Extrait (page 46)
(C’était ma petite sœur)
“J’avais les bras serrés, les jointures des doigts me faisaient mal. L’Assistance publique nous habillait dans des blouses à carreaux bleus et blancs que nous enfilions par-dessus nos robes. C’est plus fort que moi. Encore aujourd’hui, on me dit que je prends un drôle d’air buté lorsqu’on m’interpelle, je me replie, me rétracte, comme sous la menace, je deviens sourde. J’ai pris le pli de me mettre en boule avec Hermenault. Elle cognait de plus belle.

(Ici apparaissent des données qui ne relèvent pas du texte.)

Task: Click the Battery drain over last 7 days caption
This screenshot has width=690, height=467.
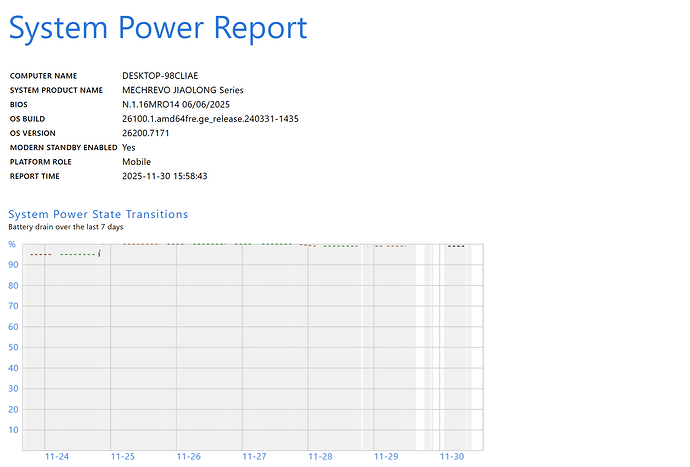Action: point(66,227)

– On te tuerait, tête de mule, tu ne céderais pas, hein !”
Avis de PrestaPlume ♥♥♥♥
Dernier roman d’Yves Viollier, aux éditions Presses de la Cité, « C’était ma petite sœur » explore à travers le regard d’une petite fille le sentiment d’abandon et le nécessaire chemin de résilience pour se reconstruire. S’il se plaît à transmettre dans ses livres l’attachement à sa région d’origine (la Vendée), dans ce roman, l’auteur focalise l’attention sur l’univers intime de Jeanne, une petite fille de sept ans qui a été confiée à l’Assistance publique avec ses deux demi-sœurs. Le roman commence par l’entrée de ces trois petites filles dans une nouvelle famille d’accueil qui pourrait être, enfin, le signe d’une ère plus sereine… et pourquoi pas heureuse ? Mais l’arrivée dans la maisonnée d’une quatrième demi-sœur, alors âgée de quelques semaines, va souligner la différence de traitement par leur bienfaitrice, Mademoiselle Eugénie. Les attitudes vexatoires, les mots blessants, les châtiments excessifs constituent leur cadre éducatif. La bienveillance s’est arrêtée au seuil de la porte. La plus rebelle des trois sœurs, Jeanne ressentira l’injustice plus cruellement. Elle passera sa vie à chercher les raisons de sa mise de côté volontaire et de cette préférence inexplicable pour sa sœur Charlotte. Peut-on guérir de son enfance ? Yves Viollier y répond avec pudeur et délicatesse en nous offrant une voix terriblement émouvante, suscitant des émotions qui nous attachent Jeanne davantage.
Résumé
Adulte, Jeanne se souvient de l’été 1960. Après avoir été maltraitée par ses précédentes familles d’accueil, elle est placée, avec ses deux petites sœurs de 6 et 5 ans qu’elle ne connaît pas encore, chez Mademoiselle Eugénie, au château des Marguerites à Saint-André-d’Ornay. Malgré la sévérité de sa propriétaire et son absence d’empathie, Jeanne pense que la chance lui sourit enfin, que les brimades sont de l’histoire ancienne et qu’elle va enfin pouvoir se laisser apprivoiser et aimer. D’autant que les parents de Mademoiselle Eugénie, mémé Georgette et Monmon, et la tante Louise, chacun à sa manière, ouvrent grand leur cœur à ces petites en carence d’amour. Mais la promesse de ce nouvel avenir va bientôt s’évanouir avec l’arrivée de Charlotte que Mademoiselle Eugénie présente comme leur petite sœur. La seule naissance de cette dernière-née de la fratrie aura suffi à gagner l’affection exclusive d’Eugénie, au détriment de Jeanne, Thérèse et Monique. Considérées comme des « brouillons », elles n’auront servi qu’à préparer Eugénie à devenir mère pour l’arrivée de Charlotte, la préférée, celle qui sera finalement adoptée. Cette grande injustice marquera à jamais le caractère de l’aînée qui n’aura plus qu’une envie : conquérir son autonomie, qu’elle obtiendra à seize ans. Mais pour aller où, pour quoi faire, pour devenir qui ?
Nathalie Gendreau
Éditions Presses de la Cité, 4 avril 2019, 304 pages, à 19,50 euros en version papier et 12,99 euros au format numérique.